# Get a taste of reinforcement learning — implement a tic tac toe agent

I got really interested into reinforcement learning after seeing the Berkeley robotic arm demo, as this could be one of the ways AI interacts with the real world. I dreamed of making robots doing kitchen chores, such as peeling potatoes and this method looks like a potential solution.

The idea behind this is called deep reinforcement learning. Similar idea has been applied to computer AI that plays video games automatically. The most famous paper in this area is this:

**[1312.5602] Playing Atari with Deep Reinforcement Learning**

*Abstract: We present the first deep learning model to successfully learn control policies directly from high…*arxiv.org

Here is a good introductory material about the reinforcement learning method used in the above paper:

**Guest Post (Part I): Demystifying Deep Reinforcement Learning**

*Two years ago, a small company in London called DeepMind uploaded their pioneering paper "Playing Atari with Deep…*www.nervanasys.com

I think the basic idea of reinforcement learning can be summarized as the follows:

To accomplish a goal, one often needs to perform several steps. Each step will receive an immediate feedback (a score for example) measuring how much this step helps achieve the final goal. In addition, this step also changes the state of the system.

To make a smart move, however, one needs to consider not only the immediate reward, but also future probability of winning.

While it is easy to calculate the immediate gain, it’s difficult to know the future probability of winning. This is where machine learning comes in. This future probability of winning is predicted by a quality function (the q function).

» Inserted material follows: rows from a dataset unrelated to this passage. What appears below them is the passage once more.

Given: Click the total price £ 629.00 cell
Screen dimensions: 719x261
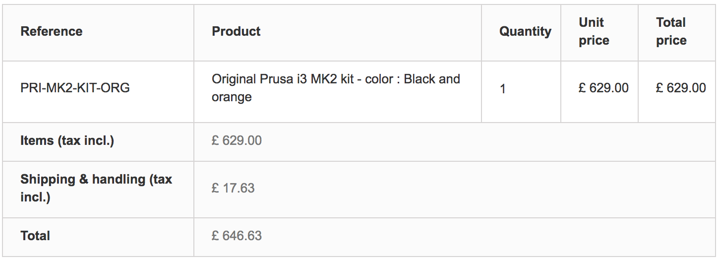Looking at the screenshot, I should (681, 88).
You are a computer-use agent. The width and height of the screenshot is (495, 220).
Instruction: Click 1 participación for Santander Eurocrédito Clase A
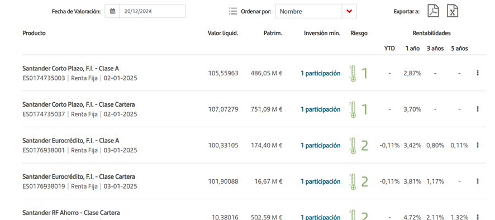321,145
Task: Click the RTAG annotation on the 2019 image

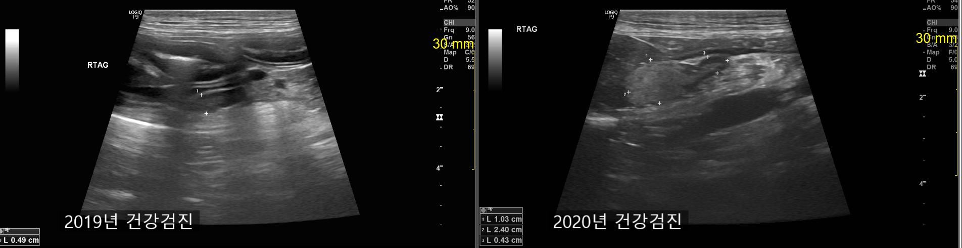Action: tap(98, 65)
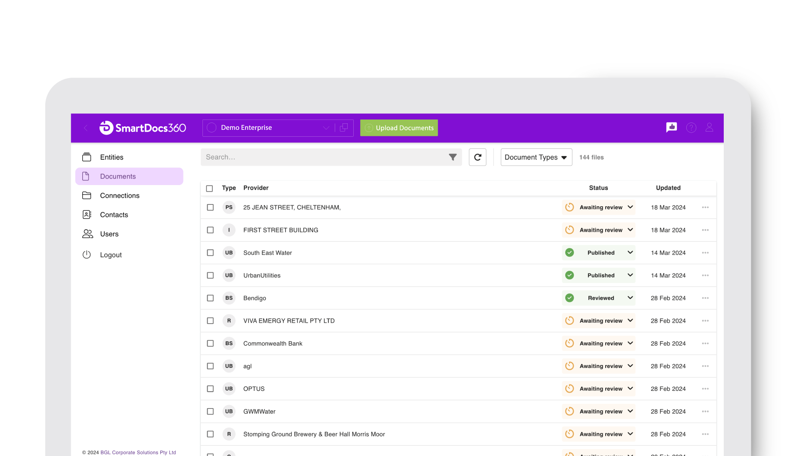Click the Upload Documents button
This screenshot has height=456, width=800.
coord(399,128)
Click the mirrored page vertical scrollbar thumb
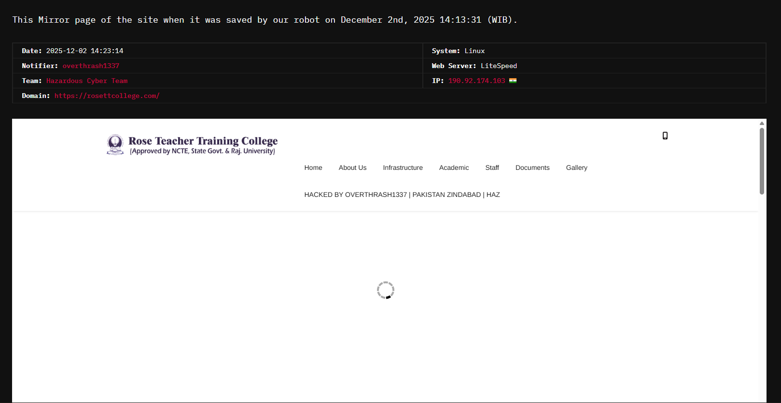The width and height of the screenshot is (781, 403). [x=762, y=161]
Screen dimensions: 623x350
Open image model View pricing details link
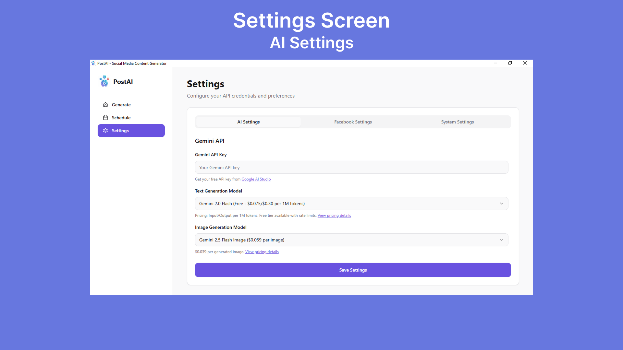(262, 252)
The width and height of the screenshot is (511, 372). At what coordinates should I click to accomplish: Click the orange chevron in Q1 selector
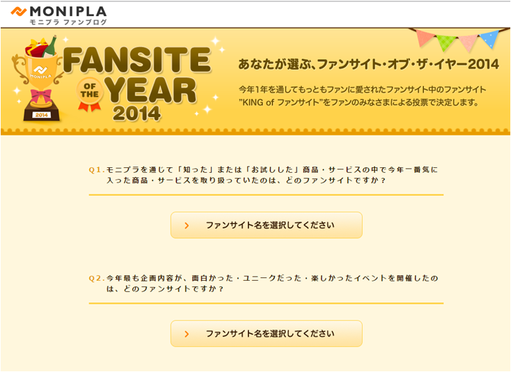pos(187,225)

The traditional way of getting the q function is an iterative process, where you start with a random q function, and gradually it converges to a good enough quality function.

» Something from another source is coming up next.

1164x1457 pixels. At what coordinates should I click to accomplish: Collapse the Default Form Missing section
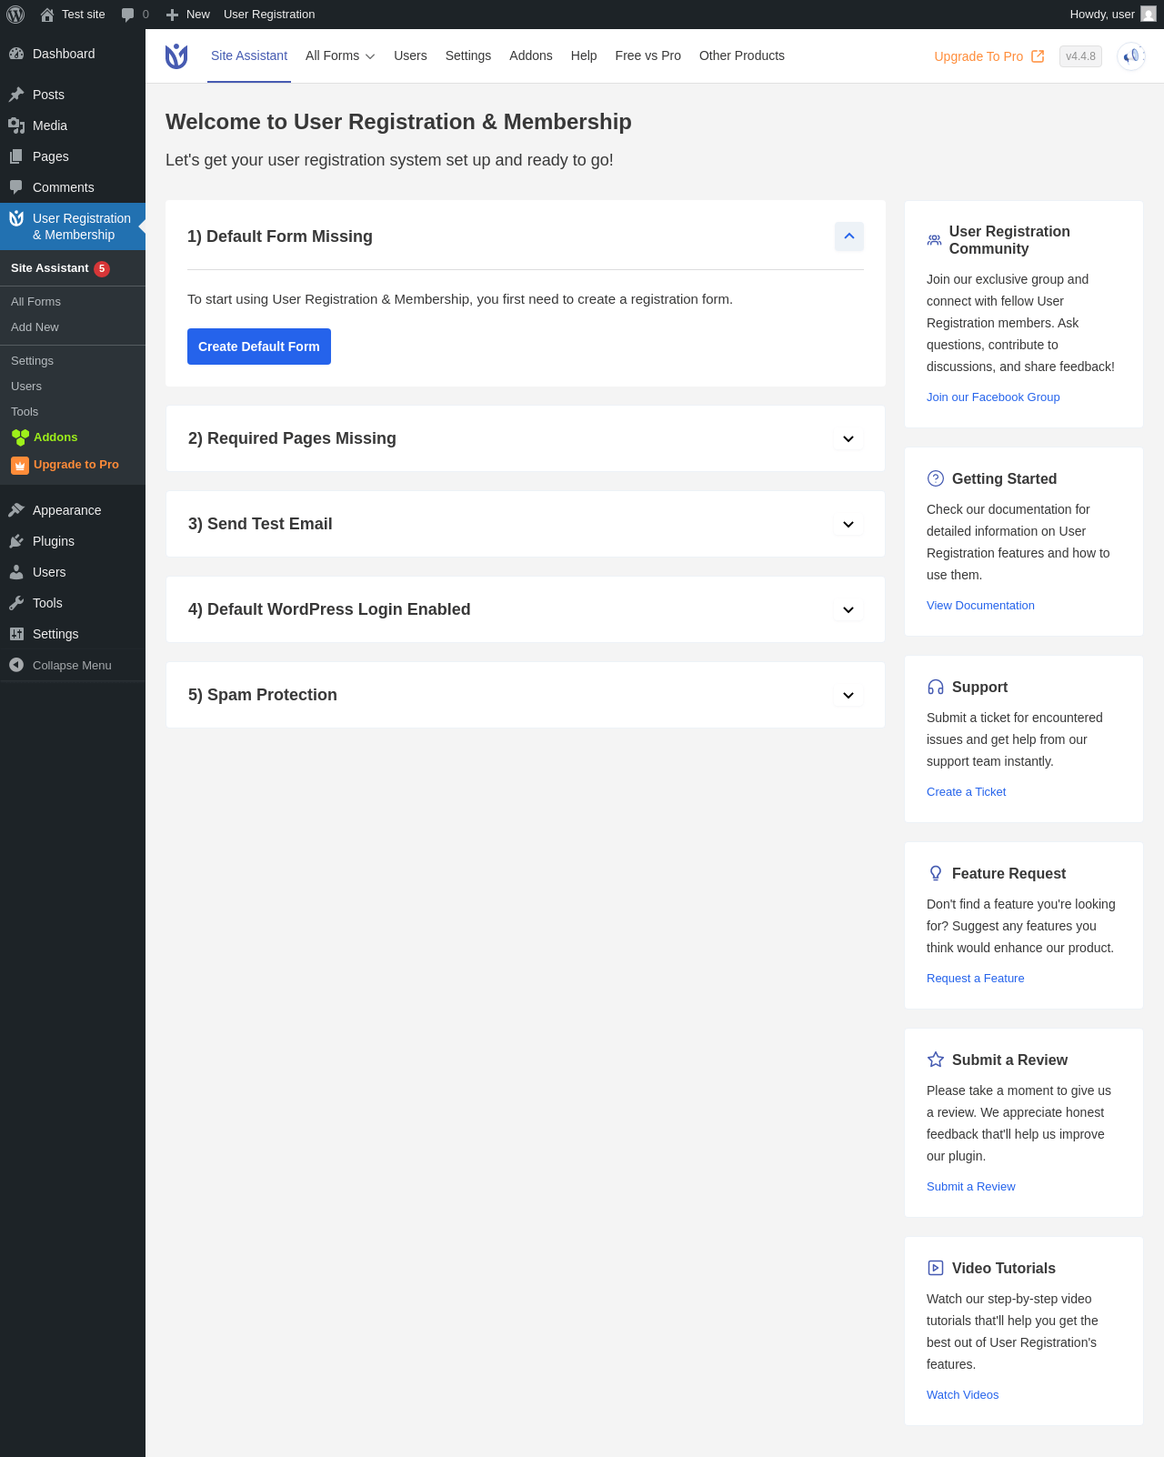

More formally, suppose at anytime, the status of the system, be it a game or a robot, can be represented by a state S. For example, if the system you are looking at is a Super Mario game, the state S can be the lives you have, the scores, the speed and coordinates of Mario and those enemies. If the system is a robotic arm, then the state S might contain the angle and force of the joints.

Now suppose we have a function R(S), which means the total reward from the state S till the end of the game. R(S) can be represented by the following

R(S) = r + r(S+1)+r(S+2)+r(S+3)…

Where S means the current game state. The reward equals to an immediate reward r plus the reward of the next state S+1, and all the following rewards of state S+2, S+3 …

Now to make a good decision, your action at the state S should maximize the R(S). This decision takes not only the short term reward r into consideration but also the long term rewards, so that your move is not shortsighted.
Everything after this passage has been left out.